- Manga volume 1 cover

今日のあすかショー
- Genre: Comedy; Slice of life;
- Written by: Taishi Mori
- Published by: Shogakukan
- Magazine: Monthly Big Comic Spirits
- Original run: August 27, 2009 – July 27, 2013
- Volumes: 4
- Directed by: Masashi Kudo
- Music by: Tomoki Kikuya
- Studio: Silver Link
- Released: August 2, 2012 – January 5, 2013
- Runtime: 3 minutes
- Episodes: 20

= Kyō no Asuka Show =

Japanese manga series

Kyō no Asuka Show (今日のあすかショー, Kyō no Asuka Shō) is a Japanese manga series written and illustrated by Taishi Mori. It was serialized in Shogakukan's seinen manga magazine Monthly Big Comic Spirits from August 2009 to July 2013, with its chapters compiled in four tankōbon volumes.

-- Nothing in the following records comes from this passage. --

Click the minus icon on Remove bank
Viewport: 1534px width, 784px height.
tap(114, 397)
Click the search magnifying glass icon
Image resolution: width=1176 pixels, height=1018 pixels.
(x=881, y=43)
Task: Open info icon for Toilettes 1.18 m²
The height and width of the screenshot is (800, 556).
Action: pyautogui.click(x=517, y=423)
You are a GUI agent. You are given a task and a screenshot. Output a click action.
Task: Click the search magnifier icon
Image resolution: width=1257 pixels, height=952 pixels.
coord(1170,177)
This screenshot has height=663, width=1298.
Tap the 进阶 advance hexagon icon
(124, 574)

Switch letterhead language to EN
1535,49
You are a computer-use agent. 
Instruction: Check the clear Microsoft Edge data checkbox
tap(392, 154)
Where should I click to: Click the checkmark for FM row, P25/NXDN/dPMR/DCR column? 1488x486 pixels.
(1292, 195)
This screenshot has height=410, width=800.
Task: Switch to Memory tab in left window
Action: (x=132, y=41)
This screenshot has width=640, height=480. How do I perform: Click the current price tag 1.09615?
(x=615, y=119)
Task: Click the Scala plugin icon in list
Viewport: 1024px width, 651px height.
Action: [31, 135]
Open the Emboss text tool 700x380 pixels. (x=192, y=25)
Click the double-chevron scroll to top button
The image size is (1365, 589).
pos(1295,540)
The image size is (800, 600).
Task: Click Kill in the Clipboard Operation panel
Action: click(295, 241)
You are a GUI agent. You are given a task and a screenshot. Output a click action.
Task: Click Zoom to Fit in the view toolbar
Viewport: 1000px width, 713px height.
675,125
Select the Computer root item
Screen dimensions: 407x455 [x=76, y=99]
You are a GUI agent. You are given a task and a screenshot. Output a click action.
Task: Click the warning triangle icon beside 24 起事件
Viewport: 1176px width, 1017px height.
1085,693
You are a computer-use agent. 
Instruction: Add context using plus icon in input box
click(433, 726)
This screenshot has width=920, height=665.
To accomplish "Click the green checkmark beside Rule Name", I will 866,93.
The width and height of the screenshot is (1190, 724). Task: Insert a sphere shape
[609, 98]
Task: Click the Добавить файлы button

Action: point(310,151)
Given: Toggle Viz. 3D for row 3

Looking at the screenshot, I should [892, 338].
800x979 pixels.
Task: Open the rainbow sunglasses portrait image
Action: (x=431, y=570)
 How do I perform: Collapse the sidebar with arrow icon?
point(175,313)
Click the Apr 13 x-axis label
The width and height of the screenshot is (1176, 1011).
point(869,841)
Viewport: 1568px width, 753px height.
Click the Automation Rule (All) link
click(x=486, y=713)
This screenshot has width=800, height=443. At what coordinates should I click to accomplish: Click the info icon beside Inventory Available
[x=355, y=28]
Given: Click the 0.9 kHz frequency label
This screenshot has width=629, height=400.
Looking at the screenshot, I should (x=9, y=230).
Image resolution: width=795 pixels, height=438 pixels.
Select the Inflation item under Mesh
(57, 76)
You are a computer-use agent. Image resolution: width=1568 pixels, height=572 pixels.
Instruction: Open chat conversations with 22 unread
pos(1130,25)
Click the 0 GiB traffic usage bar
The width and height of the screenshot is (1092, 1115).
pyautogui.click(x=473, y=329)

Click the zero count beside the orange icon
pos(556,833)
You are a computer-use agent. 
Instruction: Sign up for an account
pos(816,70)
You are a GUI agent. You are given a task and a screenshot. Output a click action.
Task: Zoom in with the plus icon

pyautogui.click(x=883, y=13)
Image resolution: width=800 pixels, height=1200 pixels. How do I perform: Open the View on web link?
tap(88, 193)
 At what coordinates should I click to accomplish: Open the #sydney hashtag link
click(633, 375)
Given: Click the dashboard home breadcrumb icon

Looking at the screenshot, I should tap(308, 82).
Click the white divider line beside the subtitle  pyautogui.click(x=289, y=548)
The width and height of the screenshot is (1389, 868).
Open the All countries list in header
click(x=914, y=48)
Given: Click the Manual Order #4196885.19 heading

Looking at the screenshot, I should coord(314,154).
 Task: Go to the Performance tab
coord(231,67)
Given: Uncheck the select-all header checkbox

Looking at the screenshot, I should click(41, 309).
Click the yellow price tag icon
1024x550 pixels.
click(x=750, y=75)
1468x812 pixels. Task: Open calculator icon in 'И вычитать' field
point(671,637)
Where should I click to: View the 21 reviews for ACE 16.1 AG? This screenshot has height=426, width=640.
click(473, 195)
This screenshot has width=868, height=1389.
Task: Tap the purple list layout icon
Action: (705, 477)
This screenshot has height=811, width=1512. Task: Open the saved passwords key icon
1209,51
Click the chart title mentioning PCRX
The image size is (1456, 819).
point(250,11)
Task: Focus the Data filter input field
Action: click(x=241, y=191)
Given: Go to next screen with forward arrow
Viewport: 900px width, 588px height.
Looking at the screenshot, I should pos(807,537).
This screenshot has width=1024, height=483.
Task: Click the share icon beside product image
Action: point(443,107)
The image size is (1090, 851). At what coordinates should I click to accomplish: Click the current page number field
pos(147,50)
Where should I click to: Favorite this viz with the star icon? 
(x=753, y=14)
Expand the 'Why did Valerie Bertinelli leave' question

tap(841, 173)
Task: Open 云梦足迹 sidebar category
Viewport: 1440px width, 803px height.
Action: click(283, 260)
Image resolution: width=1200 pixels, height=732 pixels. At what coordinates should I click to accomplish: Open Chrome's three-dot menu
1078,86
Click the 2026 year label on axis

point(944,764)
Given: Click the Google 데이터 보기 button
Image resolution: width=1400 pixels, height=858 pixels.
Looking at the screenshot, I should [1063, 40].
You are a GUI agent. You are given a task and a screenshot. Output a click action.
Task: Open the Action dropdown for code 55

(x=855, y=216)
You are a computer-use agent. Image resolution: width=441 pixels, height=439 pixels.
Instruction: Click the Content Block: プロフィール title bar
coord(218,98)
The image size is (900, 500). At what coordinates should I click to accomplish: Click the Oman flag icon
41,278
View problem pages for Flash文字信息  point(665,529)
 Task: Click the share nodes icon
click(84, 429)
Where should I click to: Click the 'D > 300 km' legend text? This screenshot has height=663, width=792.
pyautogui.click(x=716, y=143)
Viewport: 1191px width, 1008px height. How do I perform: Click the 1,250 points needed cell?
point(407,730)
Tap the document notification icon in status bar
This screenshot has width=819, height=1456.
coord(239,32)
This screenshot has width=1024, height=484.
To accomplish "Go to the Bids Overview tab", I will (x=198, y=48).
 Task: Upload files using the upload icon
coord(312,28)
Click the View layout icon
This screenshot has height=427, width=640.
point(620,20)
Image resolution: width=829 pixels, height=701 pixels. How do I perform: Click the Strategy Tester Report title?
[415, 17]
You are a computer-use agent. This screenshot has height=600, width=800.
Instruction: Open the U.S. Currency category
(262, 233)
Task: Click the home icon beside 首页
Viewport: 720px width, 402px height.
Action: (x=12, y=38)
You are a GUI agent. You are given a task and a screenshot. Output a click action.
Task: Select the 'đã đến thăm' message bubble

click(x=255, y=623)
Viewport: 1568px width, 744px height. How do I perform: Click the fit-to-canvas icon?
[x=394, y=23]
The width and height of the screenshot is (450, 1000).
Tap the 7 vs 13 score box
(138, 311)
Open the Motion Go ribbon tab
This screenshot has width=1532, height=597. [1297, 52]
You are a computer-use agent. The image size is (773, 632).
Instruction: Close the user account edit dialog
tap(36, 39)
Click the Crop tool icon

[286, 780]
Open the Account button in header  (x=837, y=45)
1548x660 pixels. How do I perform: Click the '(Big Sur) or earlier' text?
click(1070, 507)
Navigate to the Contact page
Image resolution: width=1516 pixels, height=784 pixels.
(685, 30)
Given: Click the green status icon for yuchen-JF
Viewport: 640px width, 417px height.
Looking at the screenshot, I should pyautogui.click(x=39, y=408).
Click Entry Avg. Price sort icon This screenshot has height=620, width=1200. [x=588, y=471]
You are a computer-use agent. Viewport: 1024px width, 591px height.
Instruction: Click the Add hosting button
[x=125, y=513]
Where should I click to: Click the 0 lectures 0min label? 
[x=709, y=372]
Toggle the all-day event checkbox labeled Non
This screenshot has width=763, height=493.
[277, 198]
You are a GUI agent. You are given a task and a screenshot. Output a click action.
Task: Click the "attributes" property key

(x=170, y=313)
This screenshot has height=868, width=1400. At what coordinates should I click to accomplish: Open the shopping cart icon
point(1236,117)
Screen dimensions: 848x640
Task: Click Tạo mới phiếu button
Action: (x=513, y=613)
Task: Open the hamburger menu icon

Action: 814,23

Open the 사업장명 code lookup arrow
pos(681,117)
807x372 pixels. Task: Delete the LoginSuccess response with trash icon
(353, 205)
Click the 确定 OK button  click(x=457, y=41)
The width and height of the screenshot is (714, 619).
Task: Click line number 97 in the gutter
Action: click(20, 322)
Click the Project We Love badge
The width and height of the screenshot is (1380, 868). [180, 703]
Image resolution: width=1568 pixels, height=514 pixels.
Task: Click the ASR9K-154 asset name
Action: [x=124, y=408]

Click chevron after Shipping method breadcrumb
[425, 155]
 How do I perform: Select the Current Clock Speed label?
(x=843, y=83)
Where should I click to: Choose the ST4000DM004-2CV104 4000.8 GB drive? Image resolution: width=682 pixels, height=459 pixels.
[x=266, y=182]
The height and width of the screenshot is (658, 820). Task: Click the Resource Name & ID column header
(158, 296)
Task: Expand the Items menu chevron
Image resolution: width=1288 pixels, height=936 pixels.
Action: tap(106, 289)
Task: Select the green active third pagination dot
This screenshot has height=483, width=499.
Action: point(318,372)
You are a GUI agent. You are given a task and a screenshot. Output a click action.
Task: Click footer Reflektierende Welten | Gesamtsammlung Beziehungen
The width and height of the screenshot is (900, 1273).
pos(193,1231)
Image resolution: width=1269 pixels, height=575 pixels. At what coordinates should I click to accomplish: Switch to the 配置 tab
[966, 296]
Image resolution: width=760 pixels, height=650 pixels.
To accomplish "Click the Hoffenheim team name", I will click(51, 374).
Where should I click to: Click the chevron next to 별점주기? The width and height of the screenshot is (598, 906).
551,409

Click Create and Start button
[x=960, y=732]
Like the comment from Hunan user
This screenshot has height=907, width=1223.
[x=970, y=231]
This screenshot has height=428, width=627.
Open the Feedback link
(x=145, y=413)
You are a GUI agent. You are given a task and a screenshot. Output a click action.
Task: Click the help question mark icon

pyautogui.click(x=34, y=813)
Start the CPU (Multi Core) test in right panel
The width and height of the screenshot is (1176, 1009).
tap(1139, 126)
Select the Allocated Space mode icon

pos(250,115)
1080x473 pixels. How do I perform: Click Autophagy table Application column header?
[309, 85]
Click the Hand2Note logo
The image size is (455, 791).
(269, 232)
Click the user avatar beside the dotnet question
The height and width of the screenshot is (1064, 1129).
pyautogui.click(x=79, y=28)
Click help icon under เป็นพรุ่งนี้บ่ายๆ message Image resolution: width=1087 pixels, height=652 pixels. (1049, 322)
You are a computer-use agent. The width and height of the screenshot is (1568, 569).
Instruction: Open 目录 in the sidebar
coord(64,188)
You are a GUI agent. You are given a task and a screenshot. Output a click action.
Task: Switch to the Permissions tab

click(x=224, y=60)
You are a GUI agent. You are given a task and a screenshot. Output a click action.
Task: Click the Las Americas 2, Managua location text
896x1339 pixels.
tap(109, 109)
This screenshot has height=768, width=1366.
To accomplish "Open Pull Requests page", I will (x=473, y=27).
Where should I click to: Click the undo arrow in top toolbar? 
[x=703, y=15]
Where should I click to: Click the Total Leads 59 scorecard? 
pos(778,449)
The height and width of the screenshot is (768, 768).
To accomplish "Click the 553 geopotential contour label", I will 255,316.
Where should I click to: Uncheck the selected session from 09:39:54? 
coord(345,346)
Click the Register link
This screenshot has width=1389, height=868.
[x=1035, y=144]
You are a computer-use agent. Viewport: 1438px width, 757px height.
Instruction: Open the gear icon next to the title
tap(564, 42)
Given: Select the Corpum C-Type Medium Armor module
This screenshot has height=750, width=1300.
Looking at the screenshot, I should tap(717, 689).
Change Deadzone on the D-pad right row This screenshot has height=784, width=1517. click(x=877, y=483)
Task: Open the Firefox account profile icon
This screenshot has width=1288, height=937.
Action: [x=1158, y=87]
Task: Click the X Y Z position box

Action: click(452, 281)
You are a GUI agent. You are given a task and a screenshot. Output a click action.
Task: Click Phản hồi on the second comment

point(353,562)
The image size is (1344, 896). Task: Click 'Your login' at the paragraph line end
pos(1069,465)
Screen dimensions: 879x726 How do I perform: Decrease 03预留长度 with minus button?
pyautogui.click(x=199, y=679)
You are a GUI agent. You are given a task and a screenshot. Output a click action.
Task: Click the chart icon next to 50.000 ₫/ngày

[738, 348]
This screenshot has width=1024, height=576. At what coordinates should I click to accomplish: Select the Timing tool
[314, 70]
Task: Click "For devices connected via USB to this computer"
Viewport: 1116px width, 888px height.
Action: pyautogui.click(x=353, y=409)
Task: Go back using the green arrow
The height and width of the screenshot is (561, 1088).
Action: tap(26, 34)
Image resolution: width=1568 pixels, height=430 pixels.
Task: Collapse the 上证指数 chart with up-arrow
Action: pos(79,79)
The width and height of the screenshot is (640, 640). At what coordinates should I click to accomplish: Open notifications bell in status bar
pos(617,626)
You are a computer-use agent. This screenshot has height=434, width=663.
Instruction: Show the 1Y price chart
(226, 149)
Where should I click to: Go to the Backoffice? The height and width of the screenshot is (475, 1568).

A 20-episode 3-minute original net animation (ONA) series adaptation was released between August 2012 and January 2013.

==Plot==
Asuka Kyōno is a pretty but extremely clueless high school girl who has a knack for bringing herself into embarrassing, erotic-themed situations without herself noticing.

==Characters==
- Asuka Kyōno (京野あすか, Kyōno Asuka)

- Asuka's father

- Mao Sawada (沢田麻央, Sawada Mao)

==Media==
===Manga===
written and illustrated by Taishi Mori, Kyō no Asuka Show was serialized in Shogakukan's Monthly Big Comic Spirits from August 27, 2009, to July 27, 2013. Shogakukan compiled its chapters into four tankōbon volumes, released from August 12, 2010, to September 30, 2013.

====Volumes====

| No. | Japanese release date | Japanese ISBN |
|---|---|---|
| 1 | August 12, 2010 | 978-4-06-382248-9 |
| 2 | September 30, 2011 | 978-4-09-184109-4 |
| 3 | September 28, 2012 | 978-4-09-184717-1 978-4-09-159127-2 (SE) |
| 4 | September 30, 2013 | 978-4-09-185490-2 |

===Original net animation===
In June 2012, an original net animation (ONA) was announced by Monthly Big Comic Spirits. The ONA is produced by Silver Link and directed by Masashi Kudo. 20 episodes of 3 minutes each were launched from August 3, 2012, to January 5, 2013. It was later broadcast on AT-X and released on two Blu-ray sets on March 26, 2014.